-- Passage --
____
To be honest, I don't read very many of the articles there - not my interest -
but I love the Index.

------
HalcyonMuse
<http://www.economist.com/> and <http://seedmagazine.com/> have great
reputations... at least in my book. They have a very high ratio of signal to
noise, in my opinion. I often enjoy <http://www.physorg.com/>, though it's
frequently a little over my head... at the same time, I appreciate that they
don't pull the punches, so to speak.

------
dkarl
I find that the more magazines I have, the less I get out of them, because I'm
able to pass over the "huh? meh" articles in favor of articles I know I'm
interested in. It's hard to remind myself that I don't already know what's
interesting and what isn't. Easy solution: I subscribe to The New Yorker and
The Atlantic in dead-tree form and read them cover to cover (except the New
Yorker's local stuff, since I'm not in New York.)

I don't understand how someone could consume a dozen magazines a month. I
don't have time for more than two (well, plus National Geographic; my
Grandmother gives me a subscription every year.) Maybe I read too much in
newspapers (like telling time by looking at the second hand of the clock) or
on the internet, or maybe I'm just a slow reader.

------
Donald
<http://www.nplusonemag.com/> Hipster's New Yorker. Less prolific, but makes
up with more pretension.

American politics: <http://nplusonemag.com/dev/test/drupal-test/obama>

Global politics: [http://nplusonemag.com/dev/test/drupal-test/?q=defending-
dic...](http://nplusonemag.com/dev/test/drupal-test/?q=defending-dictatorship-
another-view-pakistan)

Caustic film reviews: <http://www.nplusonemag.com/dark-knight>

------
chris11
I really like the New Yorker, especially the comics, but that has already been
mentioned. Harvard Business Review (hbr.com) has some well written free
articles. Makezine.com has interesting projects to work on.

------
PaulMorgan
Mother Jones Magazine: <http://www.motherjones.com/>
____
-- Available data --
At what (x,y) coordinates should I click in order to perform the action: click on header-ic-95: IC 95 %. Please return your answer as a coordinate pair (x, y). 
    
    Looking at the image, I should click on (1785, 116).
____
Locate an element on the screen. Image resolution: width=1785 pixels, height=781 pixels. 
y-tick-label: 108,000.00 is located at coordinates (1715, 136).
____
-- Things to do --
1. Answer these from the magazine thread, one line each:
(a) Which two magazines does dkarl read in print form, cover to cover?
(b) Which site does HalcyonMuse say is frequently a little over their head?
(c) According to chris11, what does Makezine.com have?
2. Write out the magazine thread word for word, everything from "I don't understand" down to "a slow reader.".

-- Your responses --
1.
(a) The New Yorker and The Atlantic
(b) physorg.com (http://www.physorg.com/)
(c) Interesting projects to work on

2.
I don't understand how someone could consume a dozen magazines a month. I
don't have time for more than two (well, plus National Geographic; my
Grandmother gives me a subscription every year.) Maybe I read too much in
newspapers (like telling time by looking at the second hand of the clock) or
on the internet, or maybe I'm just a slow reader.